**Given records**
◆ ◆ ◆ ◆ ◆
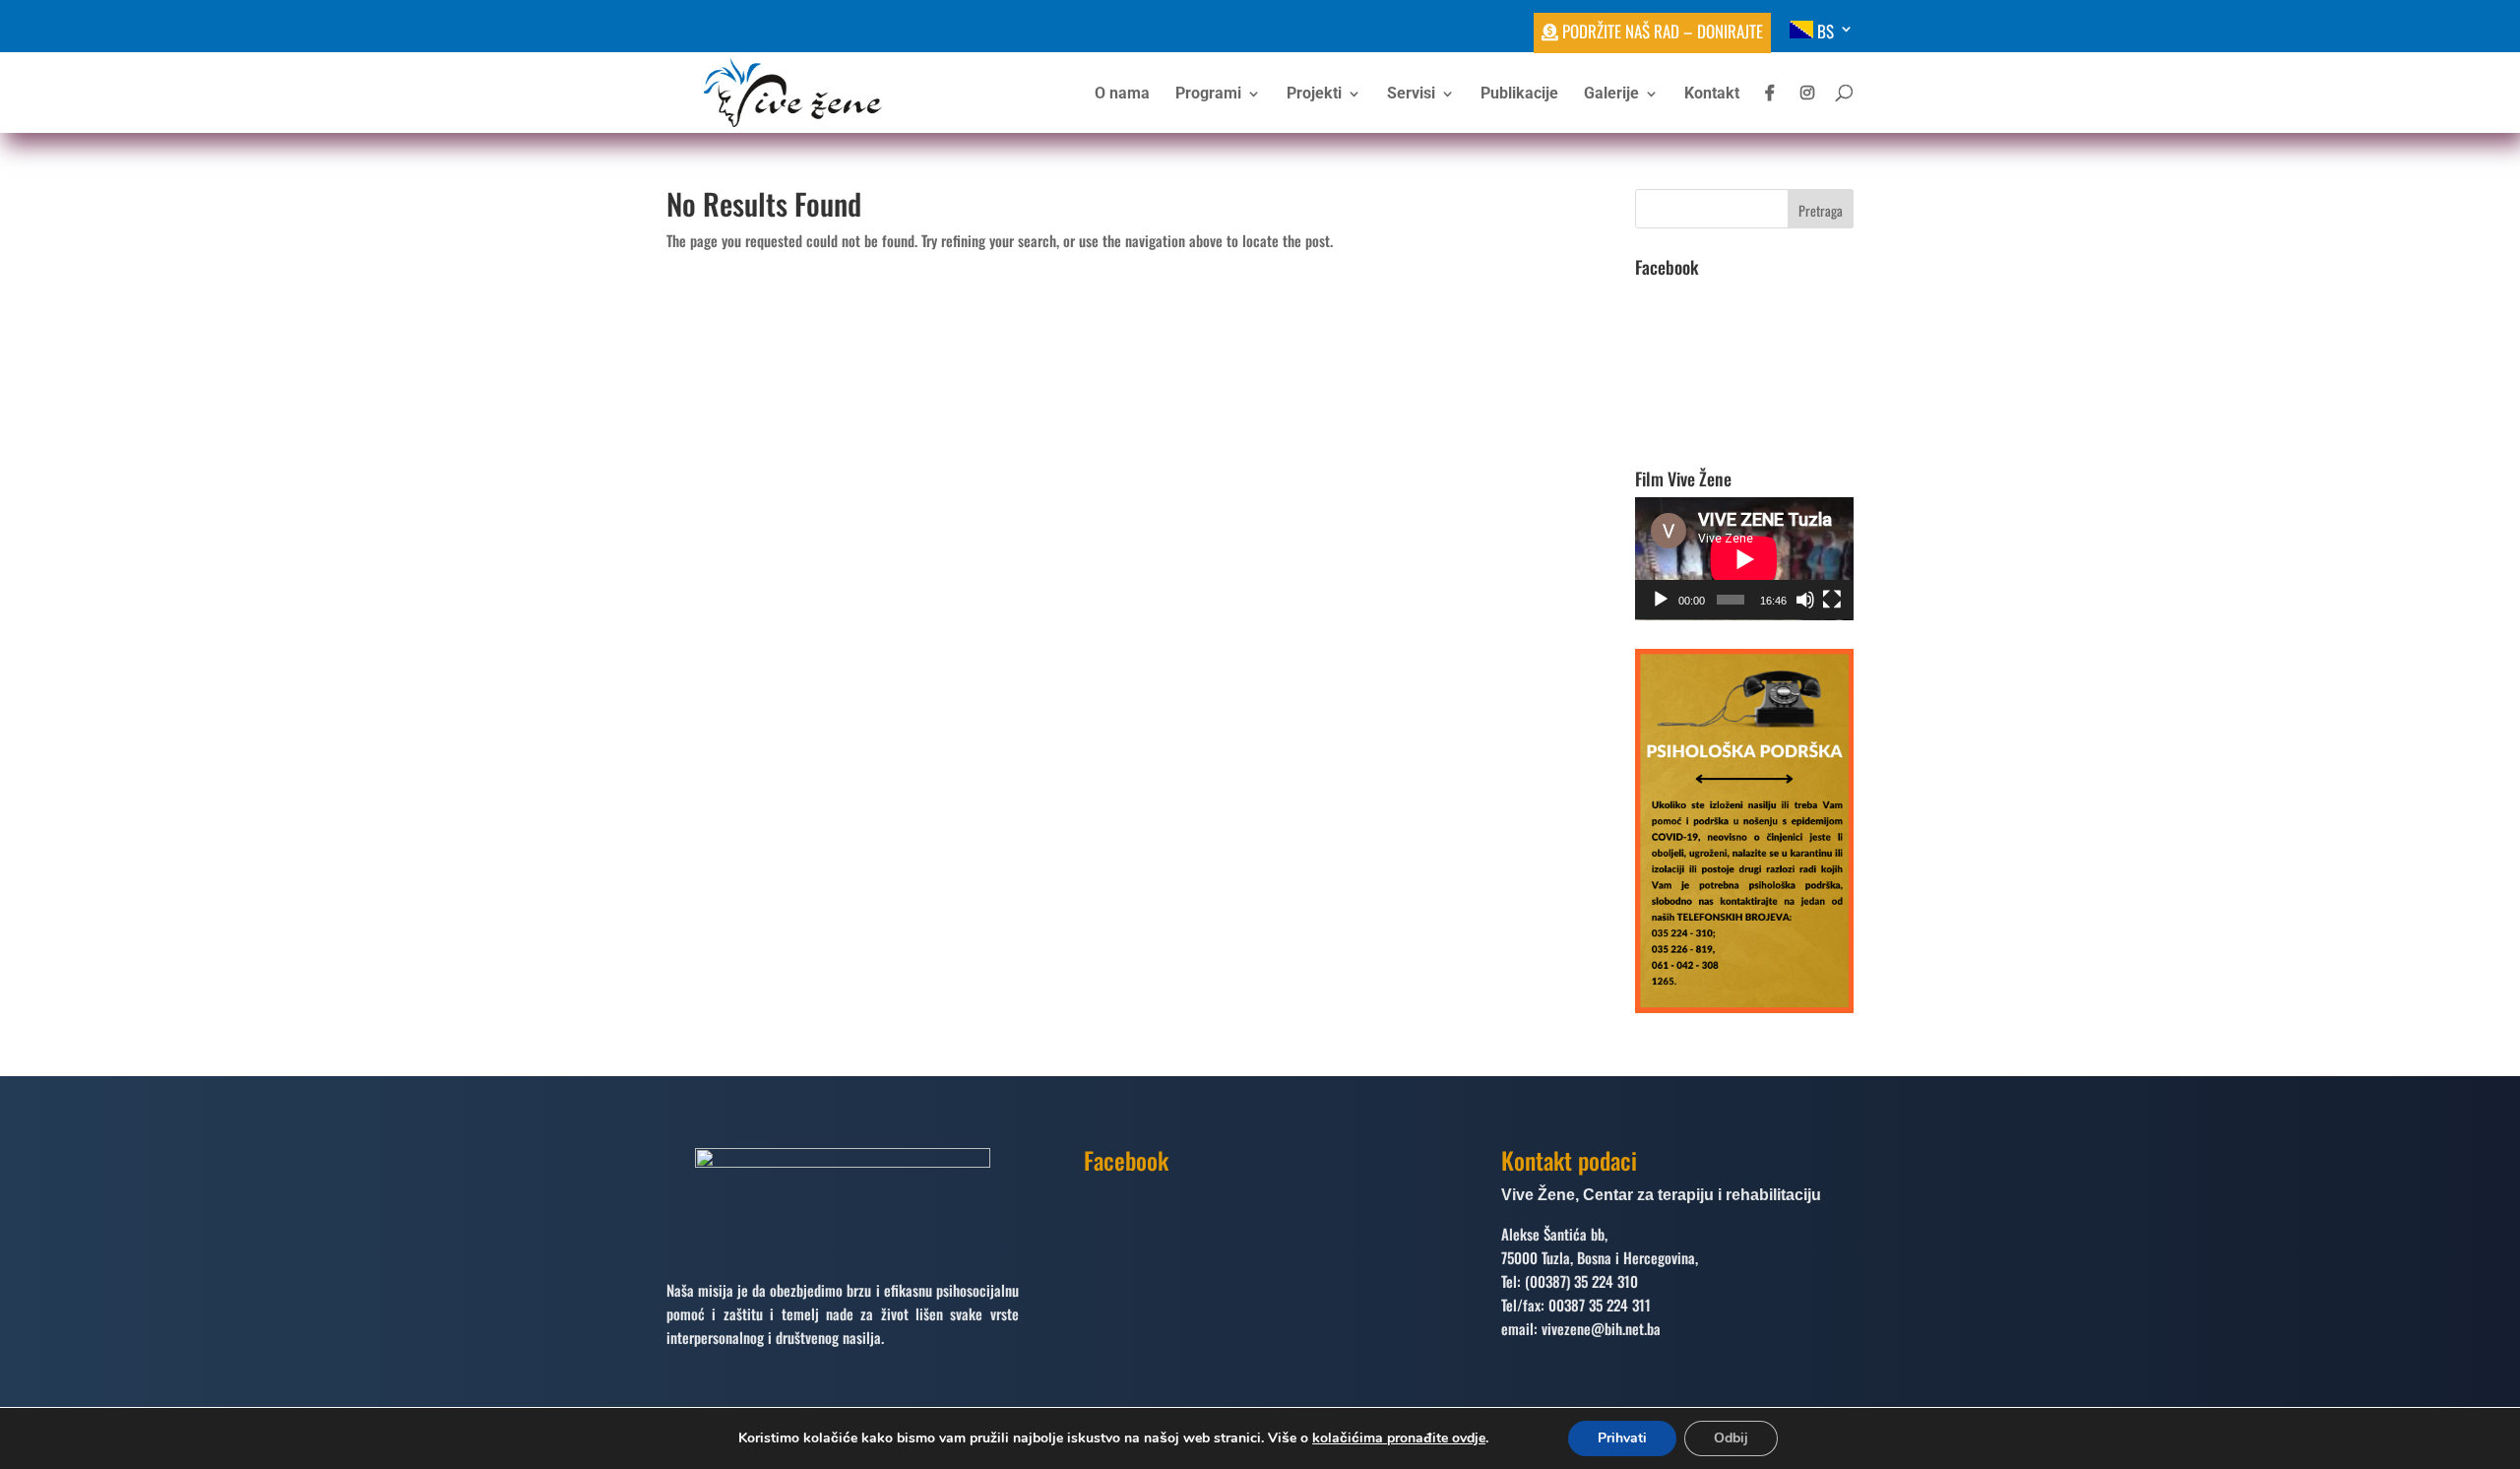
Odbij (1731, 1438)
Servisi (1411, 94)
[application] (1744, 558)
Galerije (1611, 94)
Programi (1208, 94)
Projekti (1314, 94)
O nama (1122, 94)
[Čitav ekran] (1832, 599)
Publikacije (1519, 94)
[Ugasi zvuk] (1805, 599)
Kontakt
◆ ◆ ◆ ◆ ◆
**Assignment**
The response consists of the data above printed line for line, with no pictures.

**Answer for the task**
Odbij (1731, 1438)
Servisi (1411, 94)
[application] (1744, 558)
Galerije (1611, 94)
Programi (1208, 94)
Projekti (1314, 94)
O nama (1122, 94)
[Čitav ekran] (1832, 599)
Publikacije (1519, 94)
[Ugasi zvuk] (1805, 599)
Kontakt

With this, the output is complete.